Im Haushalt ist unterdessen ein Rückgang bei den Gewerbesteuereinnahmen zu erkennen. Diese werden für das kommende Jahr auf 6,5 Millionen Euro und für 2023 auf 7,0 Millionen Euro geschätzt. Für dieses Jahr war König noch von Gewerbesteuereinnahmen in Höhe von 7,5 Millionen Euro ausgegangen. Es gelte, abzuwarten, sagte der Bürgermeister, wie sich das Aufkommen in den kommenden Monaten im Rahmen der Pandemie weiterentwickeln wird. Das Land Hessen gehe davon aus, dass das Aufkommensniveau des Jahres 2024 in etwa das Niveau vor der Pandemie erreichen wird. Die Einnahmen aus der Einkommenssteuer mit rund 8,5 und 9,0 Millionen Euro in den kommenden beiden Jahren dürften die Gewerbesteuer als bisher größten Posten auf der Einnahmenseite derweil ablösen.

Einnahmen aus der Grundsteuer B sollen gleichbleibend mit jeweils 1,9 Millionen Euro in den Jahren 2022 und 2023 im Plan stehen. Insgesamt soll das Steueraufkommen bei 18,6 Millionen Euro im Jahr 2022 und 19,6 Millionen Euro im Jahr 2023 liegen. König sprach von einem Rückgang des Aufkommens von 400 000 Euro im Vergleich zum Haushaltsjahr 2021.

Zurück gehen auch die Investitionen, die in den beiden kommenden Jahren bei 3,5 und 3,0 Millionen Euro liegen sollen; in diesem Haushaltsjahr waren es noch 4,5 Millionen Euro.

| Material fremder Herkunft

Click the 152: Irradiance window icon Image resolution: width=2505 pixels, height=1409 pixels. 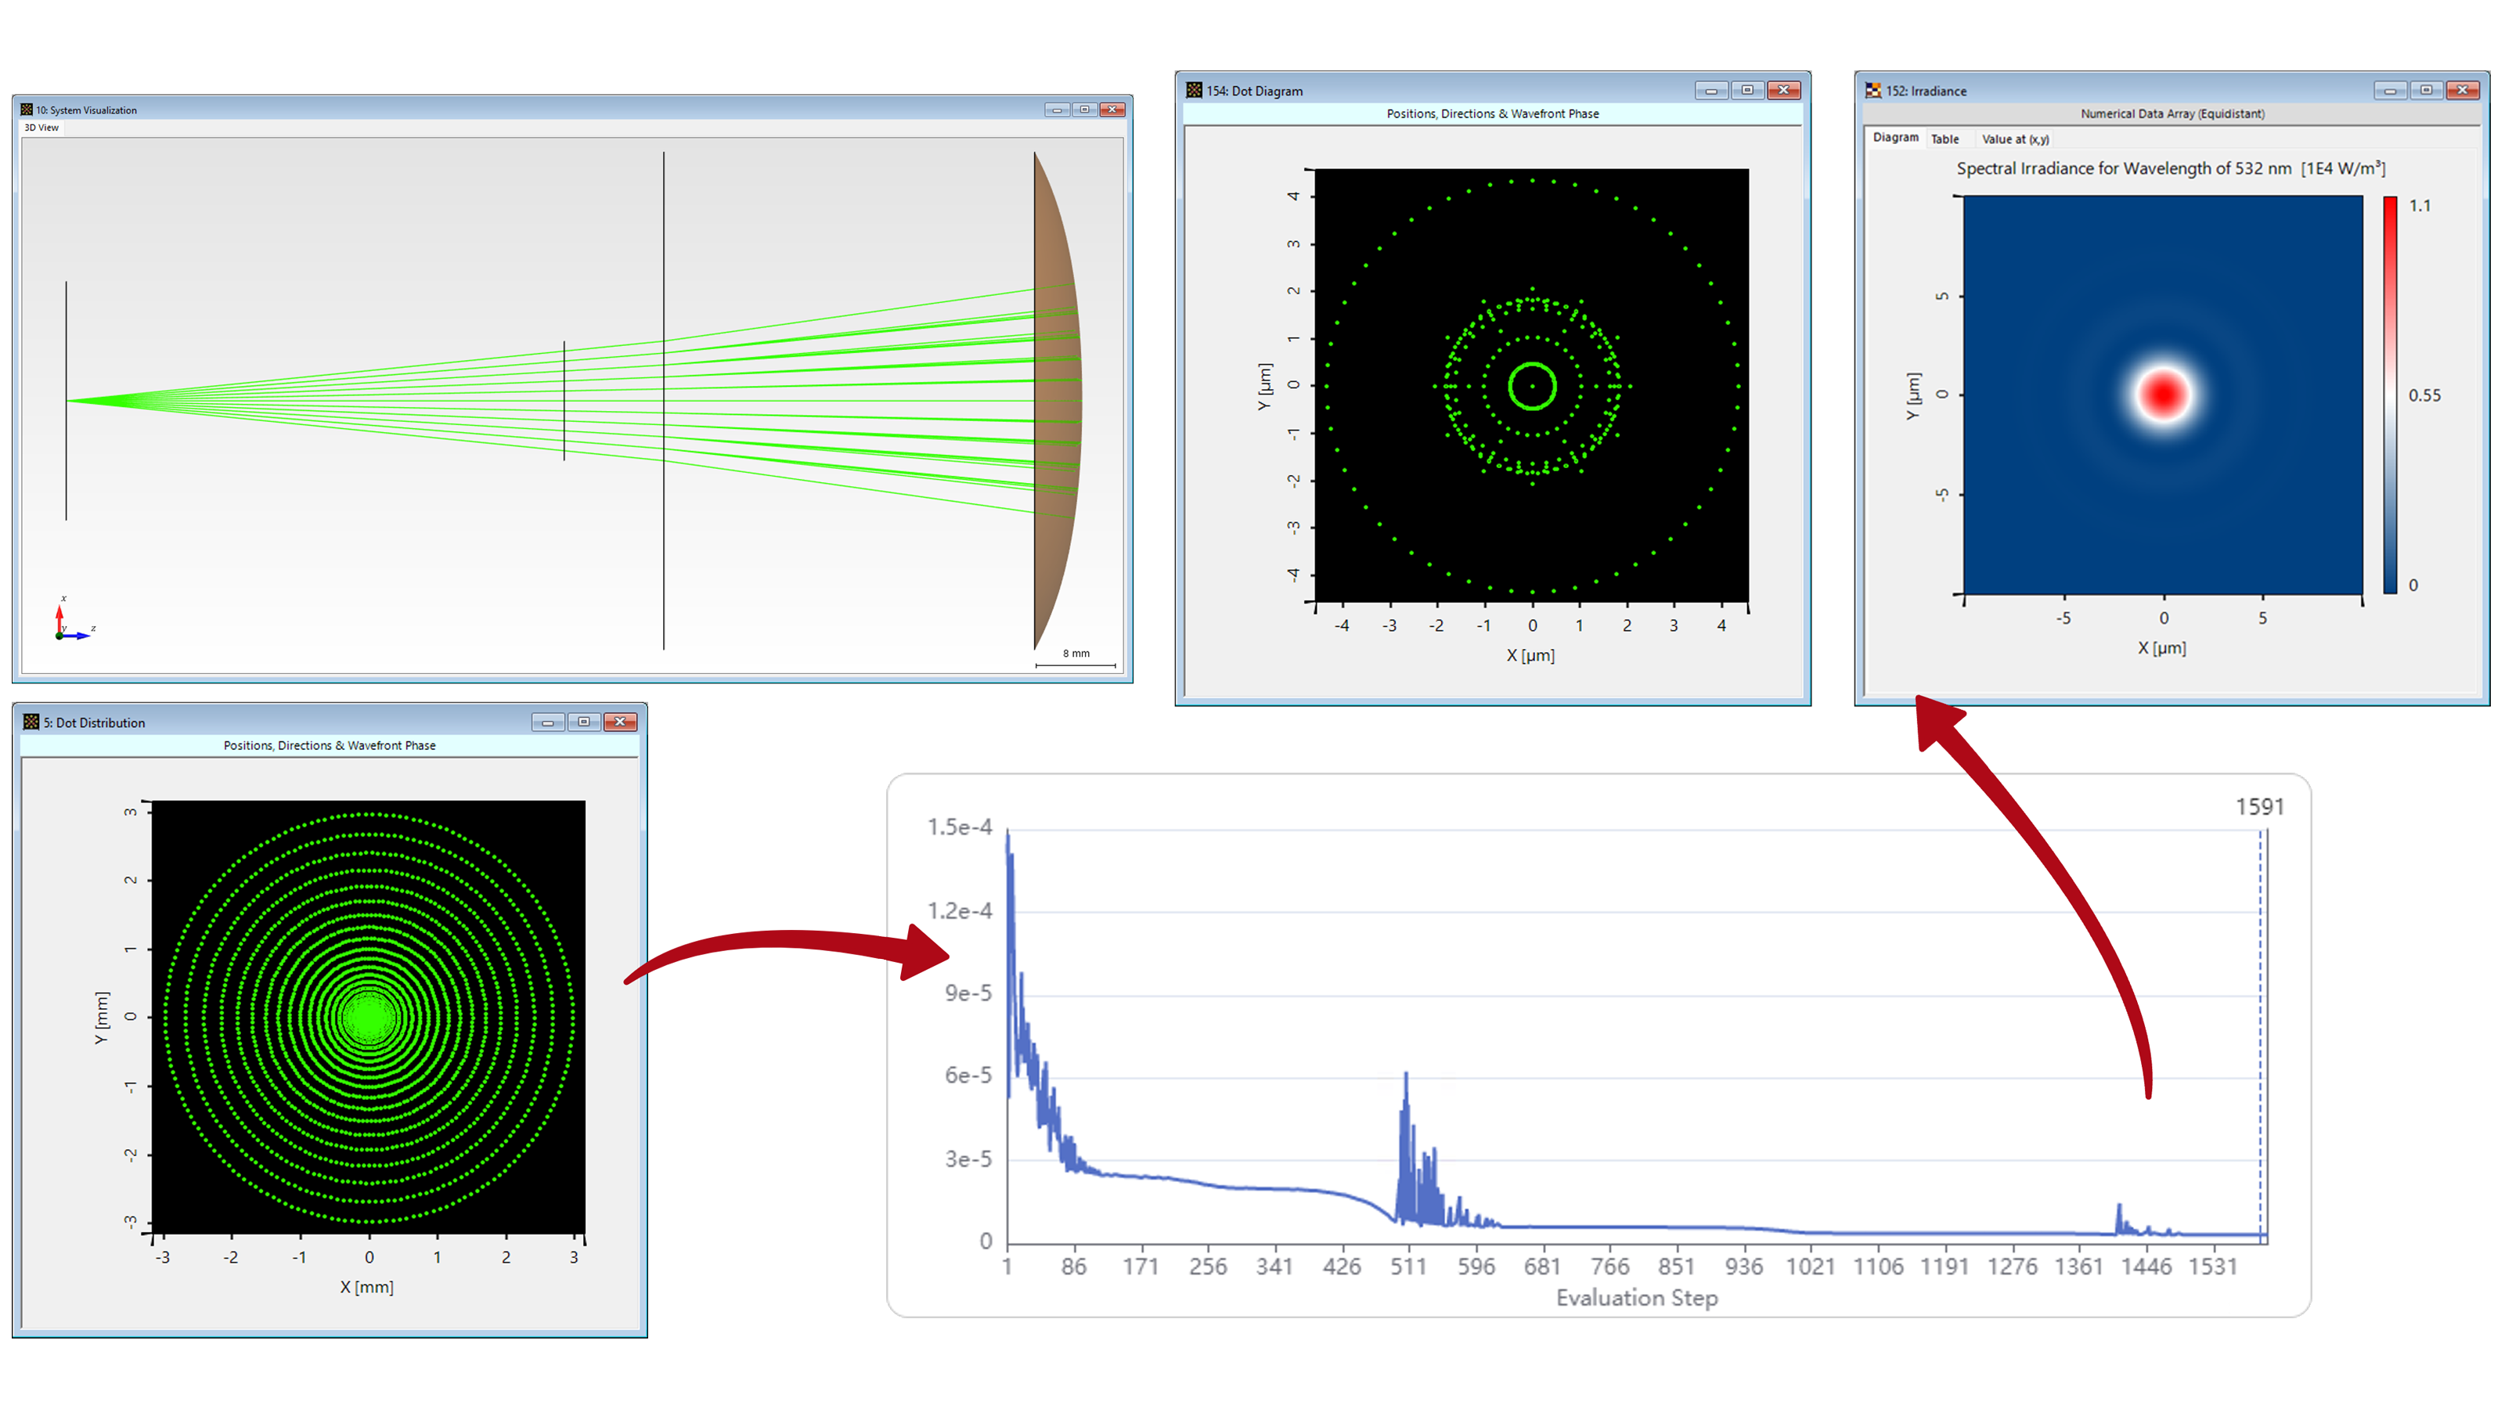(x=1873, y=90)
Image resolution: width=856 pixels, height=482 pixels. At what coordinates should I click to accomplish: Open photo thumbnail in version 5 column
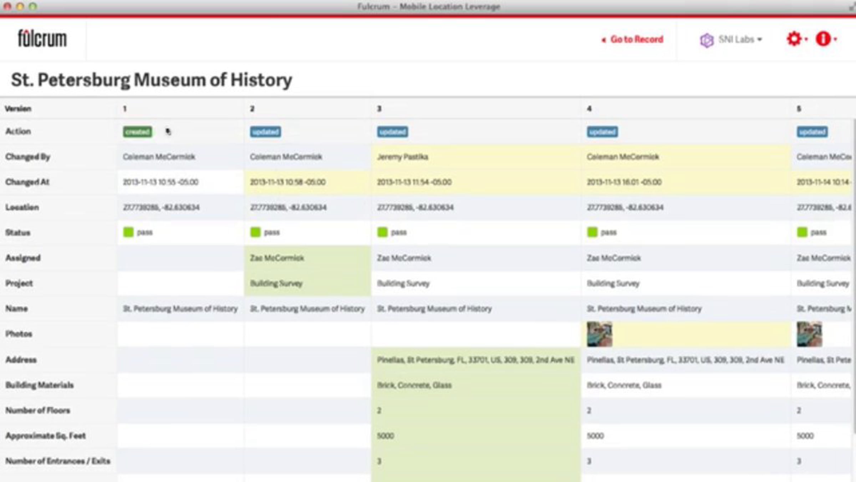pos(809,334)
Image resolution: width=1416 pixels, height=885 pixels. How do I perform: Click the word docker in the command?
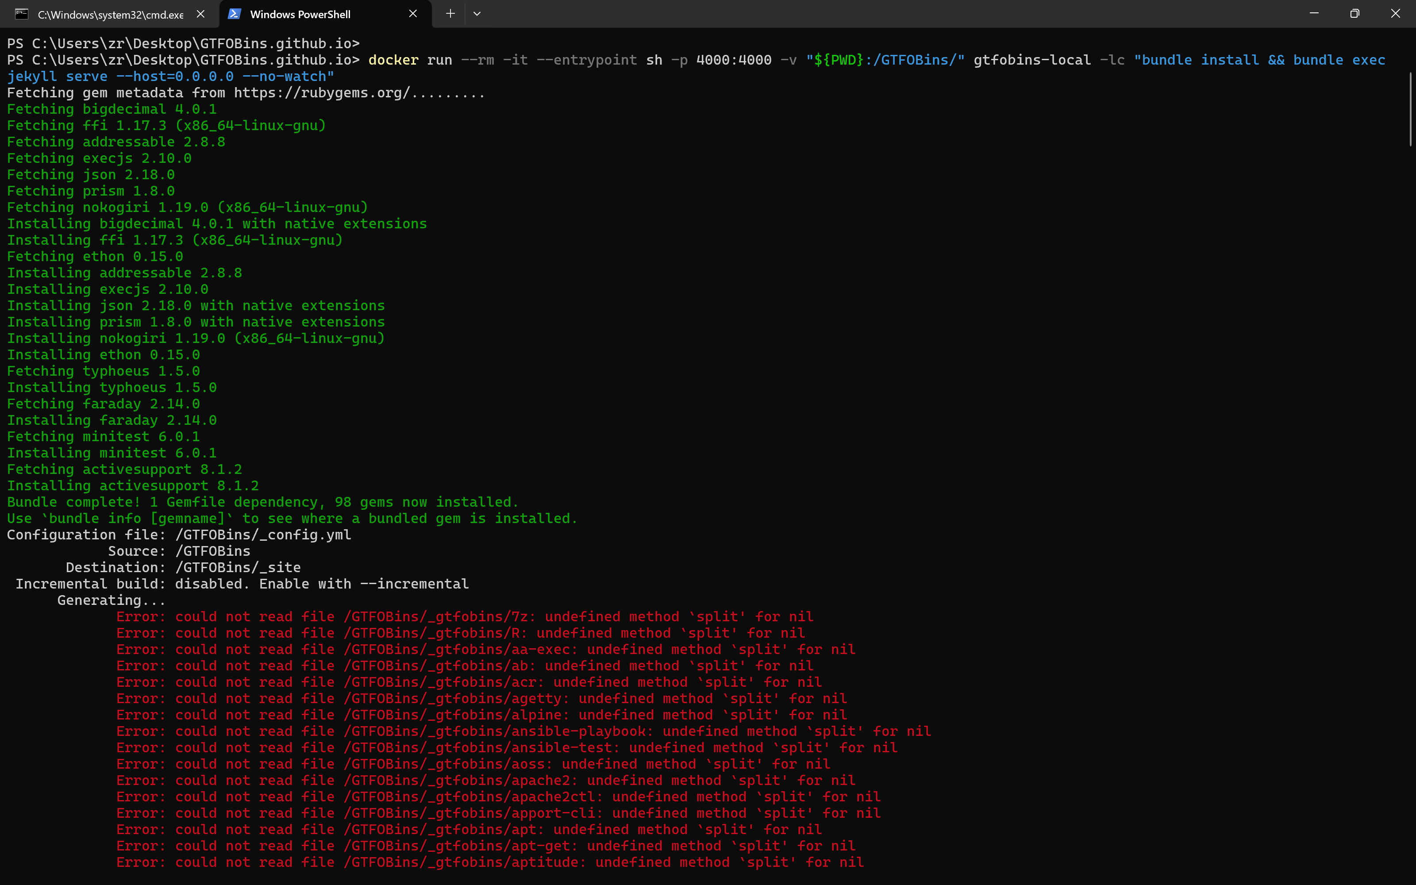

Zu den größten Vorhaben zählt eine barrierefreie Modernisierung des Rathauses in den kommenden drei Jahren, auch die Büromöbel im Rathaus sollen ausgetauscht werden. Weitere Projekte sind ein Anbau des Feuerwehrgerätehauses in Leihgestern, Sanierungsarbeiten im Freibad, die Neugestaltung des Ludwigsplatzes und der Anbau einer U3-Gruppe in der Kita Obergasse. Außerdem soll eine Machbarkeitsstudie für eine grundhafte Sanierung der Stadthalle erstellt werden.